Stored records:
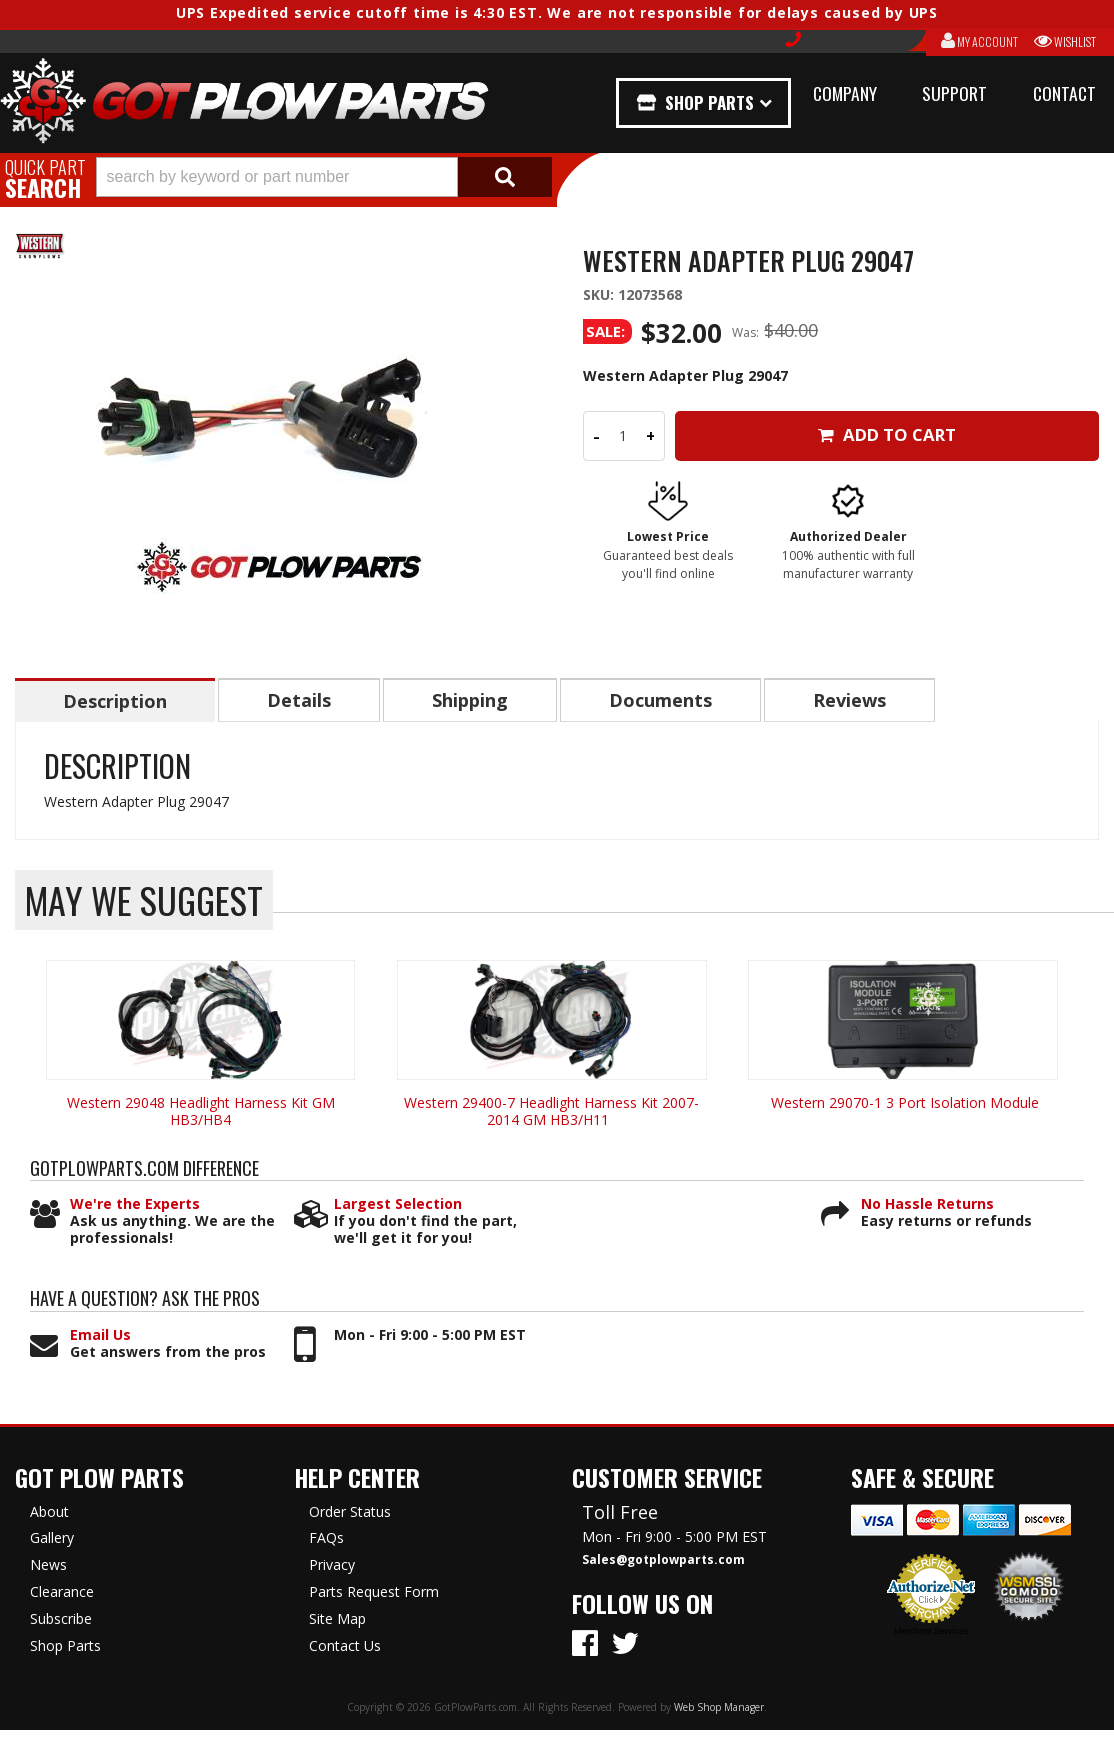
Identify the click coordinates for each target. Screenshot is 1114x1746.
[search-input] (277, 177)
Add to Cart (887, 434)
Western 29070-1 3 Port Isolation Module (903, 1103)
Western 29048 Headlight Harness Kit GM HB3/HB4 (201, 1112)
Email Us (100, 1336)
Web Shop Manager (719, 1708)
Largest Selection (398, 1205)
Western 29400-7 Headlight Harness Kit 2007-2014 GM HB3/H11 (551, 1112)
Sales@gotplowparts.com (663, 1561)
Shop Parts (710, 102)
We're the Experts (135, 1205)
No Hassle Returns (927, 1205)
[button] (324, 177)
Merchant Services (931, 1632)
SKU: (600, 294)
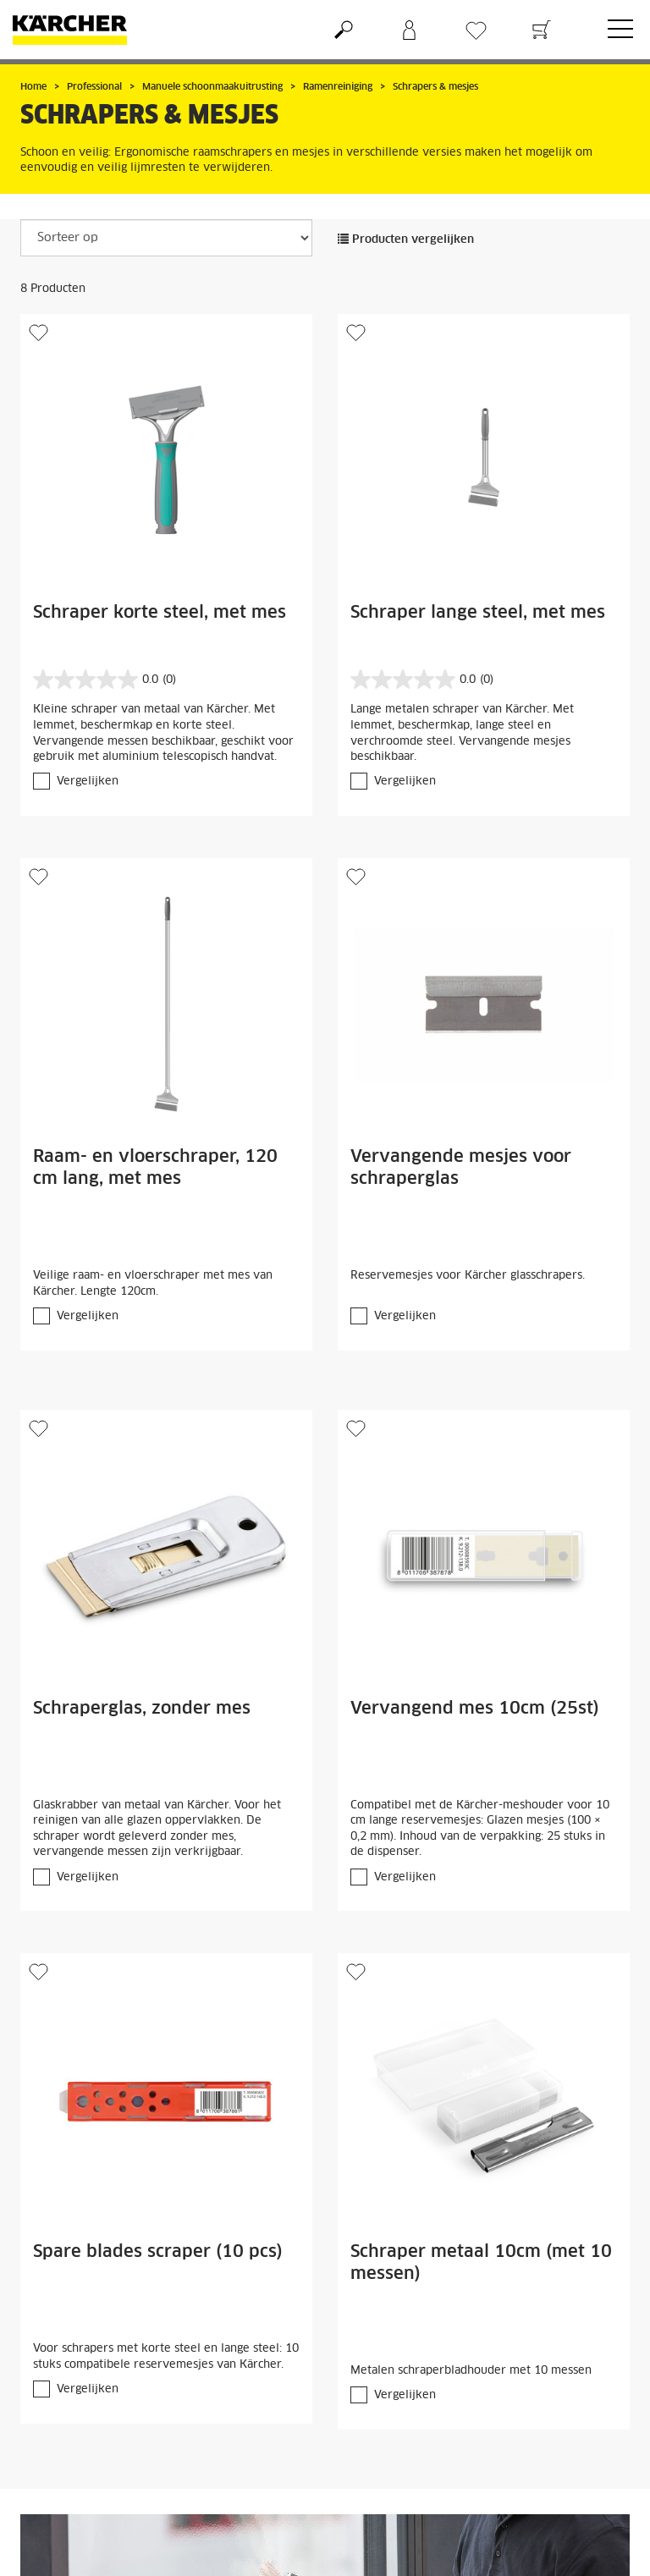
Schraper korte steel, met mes (159, 612)
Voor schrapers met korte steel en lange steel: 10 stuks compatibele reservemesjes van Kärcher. (166, 2356)
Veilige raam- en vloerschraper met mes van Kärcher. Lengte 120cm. (153, 1283)
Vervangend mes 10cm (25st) (474, 1708)
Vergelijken (87, 781)
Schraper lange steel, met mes (477, 612)
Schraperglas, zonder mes (142, 1708)
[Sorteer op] (166, 237)
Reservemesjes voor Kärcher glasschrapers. (467, 1275)
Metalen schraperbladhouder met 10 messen (471, 2370)
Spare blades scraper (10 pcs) (158, 2251)
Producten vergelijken (406, 239)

(Stated goal):
Put each line of the rows above into a numbered list, skipping any blank lines and leaving the pictures out.

(Reply):
1. Identify the click coordinates for each target. Screenshot is 1114x1746.
2. [search-input] (277, 177)
3. Add to Cart (887, 434)
4. Western 29070-1 3 Port Isolation Module (903, 1103)
5. Western 29048 Headlight Harness Kit GM HB3/HB4 (201, 1112)
6. Email Us (100, 1336)
7. Web Shop Manager (719, 1708)
8. Largest Selection (398, 1205)
9. Western 29400-7 Headlight Harness Kit 2007-2014 GM HB3/H11 (551, 1112)
10. Sales@gotplowparts.com (663, 1561)
11. Shop Parts (710, 102)
12. We're the Experts (135, 1205)
13. No Hassle Returns (927, 1205)
14. [button] (324, 177)
15. Merchant Services (931, 1632)
16. SKU: (600, 294)
17. Schraper korte steel, met mes (159, 612)
18. Voor schrapers met korte steel en lange steel: 10 stuks compatibele reservemesjes van Kärcher. (166, 2356)
19. Veilige raam- en vloerschraper met mes van Kärcher. Lengte 120cm. (153, 1283)
20. Vervangend mes 10cm (25st) (474, 1708)
21. Vergelijken (87, 781)
22. Schraper lange steel, met mes (477, 612)
23. Schraperglas, zonder mes (142, 1708)
24. [Sorteer op] (166, 237)
25. Reservemesjes voor Kärcher glasschrapers. (467, 1275)
26. Metalen schraperbladhouder met 10 messen (471, 2370)
27. Spare blades scraper (10 pcs) (158, 2251)
28. Producten vergelijken (406, 239)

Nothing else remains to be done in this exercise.